Coroutine made DPDK development easy

本文涉及的产品
对象存储 OSS,OSS 加速器 50 GB 1个月
简介: This is a English translation of the article 《有了协程库,开发DPDK应用程序第一次可以这么简单》. The original link is https://developer.aliyun.com/article/1208390

It has been 10 years since DPDK first open-sourced in 2013. From a simple L2 layer packet forwarding tool at the beginning, it keeps rapidly evolving. Now DPDK has covered software-defined networking (SDN), host virtualization, network protocol stack, network security, compression and encryption, and even GPU devices and deep learning framework. It has received extensive attention and research worldwide, and has become a important tool for building high-performance network applications.


  The most important feature of DPDK is the poll mode driver in userspace.

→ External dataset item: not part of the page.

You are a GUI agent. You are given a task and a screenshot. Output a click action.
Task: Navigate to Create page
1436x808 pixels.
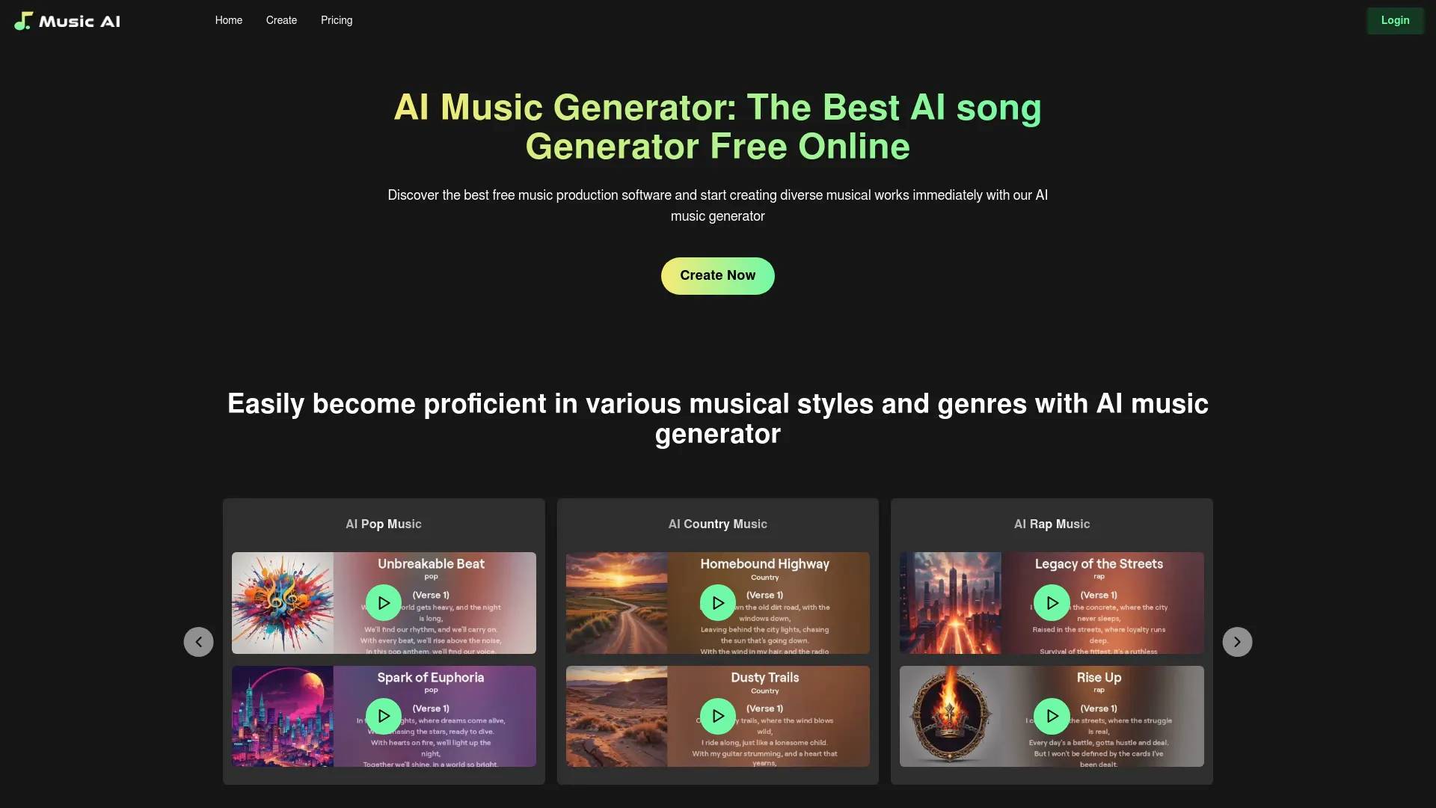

Compared with the interrupt mode in the kernel, the delay of polling is lower. Without the context switches between kernel and user space, it can also save CPU overhead, thereby increasing the maximum packet processing capability of the system.


  As time went by, DPDK developers gradually became not satisfied with L2/L3 app, and the calls to support the TCP/IP protocol stack have never stopped since the beginning. However, perhaps because the network protocol stack is too complex, even today, 10 years later, DPDK still has no official solution. The open source community has some attempts of its own, such as mTCP, F-Stack, Seastar, dpdk-ans, etc. There are generally two types of solutions, one is to port the existing protocol stack such as FreeBSD, and the other is to completely rewrite it. These open source projects show that they can usually achieve better performance than the native sockets of the Linux kernel.


  However, compared with traditional Linux network application, DPDK development is still somewhat difficult. The first is the hardware aspect, DPDK dev usually requires a physical machine. Since the some NICs can only be passed through to DPDK by igb_uio or vfio. So it is often necessary to configure multiple IP addresses for the physical machine and enable SR-IOV. One VF device is used for debugging, and the PF (with main IP) is used to ensure that the management network works normally. For the Mellanox NIC, because its DPDK driver can coexist with the kernel, so it does not need to be monopolized by the app.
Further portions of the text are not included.